Astrophotographer Petr Horálek snapped the extraordinary jellyfish-shaped clusters of red light above a storm 380 kilometers away from where he was in the village of Záhradné.

Also known as ‘red sprite’, the stunning weather occurance, which lasts a few miliseconds, is caused by electrical bursts of light above highly active thunderstorms.

Posting the photos on social media, delighted Horálek said: “Severe stormy weather over central Europe brings one of the most spectacular but also mysterious phenomena: The Red Sprites.

“First observed in 1989, they became a target for many specialized photographers and videographers to improve their understanding of them.”



He added: “Photographing them is difficult because the photographer never knows in advance exactly where the phenomenon may appear.

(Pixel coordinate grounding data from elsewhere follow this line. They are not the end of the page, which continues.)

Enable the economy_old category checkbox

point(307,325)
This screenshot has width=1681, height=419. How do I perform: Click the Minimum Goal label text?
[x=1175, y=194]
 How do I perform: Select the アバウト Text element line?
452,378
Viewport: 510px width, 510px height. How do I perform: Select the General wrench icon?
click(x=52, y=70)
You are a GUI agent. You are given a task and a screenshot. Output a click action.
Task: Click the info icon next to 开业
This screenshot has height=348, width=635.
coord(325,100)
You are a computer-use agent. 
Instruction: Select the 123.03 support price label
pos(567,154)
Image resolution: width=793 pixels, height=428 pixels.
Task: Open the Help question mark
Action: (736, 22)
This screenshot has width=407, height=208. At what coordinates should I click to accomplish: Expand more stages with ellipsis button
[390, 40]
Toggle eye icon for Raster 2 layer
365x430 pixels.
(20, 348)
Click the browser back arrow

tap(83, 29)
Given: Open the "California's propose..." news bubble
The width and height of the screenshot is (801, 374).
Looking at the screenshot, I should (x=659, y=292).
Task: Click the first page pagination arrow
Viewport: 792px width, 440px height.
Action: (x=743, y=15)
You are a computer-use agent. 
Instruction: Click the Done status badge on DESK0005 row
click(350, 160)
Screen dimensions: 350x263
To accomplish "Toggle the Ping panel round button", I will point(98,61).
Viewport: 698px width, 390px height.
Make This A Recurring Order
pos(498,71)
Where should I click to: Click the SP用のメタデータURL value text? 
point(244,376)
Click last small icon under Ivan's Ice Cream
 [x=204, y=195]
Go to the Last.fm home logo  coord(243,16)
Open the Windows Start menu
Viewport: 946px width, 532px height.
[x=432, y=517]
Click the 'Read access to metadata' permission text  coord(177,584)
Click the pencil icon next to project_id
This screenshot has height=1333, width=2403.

“He has to estimate the direction of a distant storm (because at such a distance, the storm is often already far over the horizon) and try using the trial by error method. “It's a bit like a game of blindman’s bluff.”

Due to their high altitudes and short duration, the elusive red sprites are rarely observed from land or space.

When they are, they are in the D region of the ionosphere—the area just above the dense lower atmosphere, about 59 to 90 kilometers above the Earth.

They were accidentally discovered by late experimental physicist John Winckler in 1989 while he was helping to test a new low-light video camera.